Tuesday, September 17, 2019

The household manager, part 2


Further thoughts on Luke 16:

[1] The parable at the start of the chapter is not primarily about money, but about ‘true riches.’ However, our attitude towards money, how we use or are used by money, reveals our attitude towards true riches. So, it is about money.

[2] I propose that we might see the rich man as the nation of Israel (and perhaps, in a secondary sense, as the Pharisees). That he is rich is significant. As Jesus points out, you cannot serve both God and money (the wealth of injustice). This parable sits within the tradition of the Old Testament prophets sent by the LORD to confront the wealthy over their injustice. So, for example, Amos—whom the Lectionary pairs with this Gospel reading—accuses the rich of buying the poor for silver and the needy for a pair of sandals (Amos 8:4-7).

[3] This parable also sits within Jesus’ continued polemic against a group of Pharisees who are objecting to his behaviour, his failing—refusing—to separate himself from sinners. Jesus has turned from addressing the Pharisees, to speaking to his disciples in front of the Pharisees. The Pharisees see themselves as the godly—to use a phrase that had currency at the time, as ‘sons of light’—and as the wise interpreters, par excellence, of Torah; but they are not as wise as they think they are. And for all their considering themselves set apart, they absolutely share the love of money at the heart of the corruption of the nation.

[4] Jesus casts himself as the manager of the household of Israel. If the charges brought against the manager are correct, he has already been giving away the rich man’s wealth, redistributing, subverting injustice from within. And, indeed, Jesus repeatedly has charges levelled against him, including of misrepresenting his opponents and of inappropriately blessing those on the margins by the way he has been conducting himself.

[5] As matters come to a head, the manager subverts the system—the exploitation of the poor by the rich—even more flagrantly. This, too, is an analogy for Jesus’ mission, as he moves towards Jerusalem.

[6] In the parable, the master of the house, who was set to dismiss the manager, repents, and, instead, praises the manager, who, according to the terms of an unjust system, has acted unjustly. The rich man, who has served wealth rather than God, repents, and accepts a redistribution of resources. This, too, is part of Jesus’ polemic: he is not only challenging the nation (including the Pharisees) over their love of money (the wealth of injustice), but extending the invitation to be like the rich man and repent. However, the Pharisees reject this invitation, and, instead, ridicule Jesus. The rulers of the nation, including also the Sadducees, will likewise reject Jesus as the manager over the household of Israel.

[7] Jesus tells his disciples not to be like the Pharisees, who see themselves as godly and wise but are in fact complicit in godless foolishness; but to be like the manager who takes what the rich have built up for themselves and give it back to the people. This should be read at both the material and the spiritual level, as our attitude towards money and our attitude towards true riches.

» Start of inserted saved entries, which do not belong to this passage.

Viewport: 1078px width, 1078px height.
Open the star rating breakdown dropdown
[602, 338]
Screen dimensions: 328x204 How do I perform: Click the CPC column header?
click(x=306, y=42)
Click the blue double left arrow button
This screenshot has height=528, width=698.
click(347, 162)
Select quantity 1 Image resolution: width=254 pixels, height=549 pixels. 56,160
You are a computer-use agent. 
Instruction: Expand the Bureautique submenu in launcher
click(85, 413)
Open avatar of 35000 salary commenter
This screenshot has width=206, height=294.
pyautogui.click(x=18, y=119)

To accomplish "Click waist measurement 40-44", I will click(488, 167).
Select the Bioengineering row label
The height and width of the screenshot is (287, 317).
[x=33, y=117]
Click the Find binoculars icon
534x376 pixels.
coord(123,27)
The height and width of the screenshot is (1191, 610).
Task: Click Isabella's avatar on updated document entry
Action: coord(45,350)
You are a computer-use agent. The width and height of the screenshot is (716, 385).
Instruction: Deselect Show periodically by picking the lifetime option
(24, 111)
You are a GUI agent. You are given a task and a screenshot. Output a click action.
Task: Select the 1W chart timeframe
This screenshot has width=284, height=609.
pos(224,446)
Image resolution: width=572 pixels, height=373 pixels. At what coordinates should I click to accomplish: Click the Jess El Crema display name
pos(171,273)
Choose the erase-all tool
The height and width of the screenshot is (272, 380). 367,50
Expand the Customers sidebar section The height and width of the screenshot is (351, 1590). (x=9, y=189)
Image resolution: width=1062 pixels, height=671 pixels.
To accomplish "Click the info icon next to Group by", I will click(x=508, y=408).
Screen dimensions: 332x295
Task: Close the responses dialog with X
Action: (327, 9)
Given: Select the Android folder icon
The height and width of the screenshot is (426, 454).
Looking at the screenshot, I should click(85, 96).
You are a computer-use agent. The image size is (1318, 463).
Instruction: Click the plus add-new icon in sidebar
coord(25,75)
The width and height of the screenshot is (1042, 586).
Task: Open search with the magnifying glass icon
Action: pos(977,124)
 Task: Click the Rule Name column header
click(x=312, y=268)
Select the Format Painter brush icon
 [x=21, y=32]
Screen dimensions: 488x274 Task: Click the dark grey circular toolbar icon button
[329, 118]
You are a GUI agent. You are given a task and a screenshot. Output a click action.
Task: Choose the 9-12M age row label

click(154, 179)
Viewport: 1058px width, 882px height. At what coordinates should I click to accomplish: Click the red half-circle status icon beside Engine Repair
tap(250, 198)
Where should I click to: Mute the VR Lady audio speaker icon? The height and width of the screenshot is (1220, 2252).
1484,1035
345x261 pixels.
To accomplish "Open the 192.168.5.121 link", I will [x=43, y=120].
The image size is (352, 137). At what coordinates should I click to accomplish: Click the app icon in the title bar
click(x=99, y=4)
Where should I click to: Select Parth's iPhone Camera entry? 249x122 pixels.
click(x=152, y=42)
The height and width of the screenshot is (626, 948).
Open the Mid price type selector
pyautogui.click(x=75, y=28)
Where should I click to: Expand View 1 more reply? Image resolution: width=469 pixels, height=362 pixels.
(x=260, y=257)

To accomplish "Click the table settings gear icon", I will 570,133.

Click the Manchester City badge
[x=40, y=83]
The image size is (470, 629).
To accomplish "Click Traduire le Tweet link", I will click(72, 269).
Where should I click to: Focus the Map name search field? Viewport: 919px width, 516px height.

Yet further thoughts on Luke 16:

[8] The sin of the elite of ancient Israel was to hold the poor in material poverty through injustice, while at the same time patronising the common people both intellectually and morally. In contrast, Jesus came to set the captives free.

[9] This couldn’t possibly have anything relevant to say to contemporary British society, where we live in a utopia in which multi-millionaires are the champions of the honest hard worker...


UPDATE:


There is an interesting intertextuality at play between the Old Testament prophet Haggai, whom we are reading this week at Morning Prayer (Common Lectionary), and the Gospel for this coming Sunday.


Speaking through Haggai, the LORD opposes those who live in their paneled houses while the house of the LORD, the temple, lies in ruins. Those who look to their own wealth, while ignoring God.

The LORD challenges them by confounding their expectations. When they take stock of their resources, they expect to find twenty measures, but find only ten; they expect to find fifty measures, but find only twenty.

And, after that, the LORD speaks through Haggai a second time, saying that he is about to shake the heavens and the earth, to judge thrones and nations, and to make Zerubbabel, governor of Judah, the Lord’s signet ring.

All this resonates with my reading of the parable commonly known as that of the dishonest manager, in which I contend that the rich man stands for the household of Israel, and in particular the elite; and the manager of the household, who depletes the rich man’s hoarded resources, stands for Jesus.

It resonates also with the setting of the parable, as Jesus heads towards the cross, and the significance of his death, resurrection, and ascension, as judgement over the nation, the surrounding nations, and powers of heaven.

And it makes Zerubbabel a ‘type’ for Jesus, the governor a type for the manager of the household; a type, also, for Jesus as (in the previous parable) the younger son who was dead and is alive, on whom the Father confers a signet ring.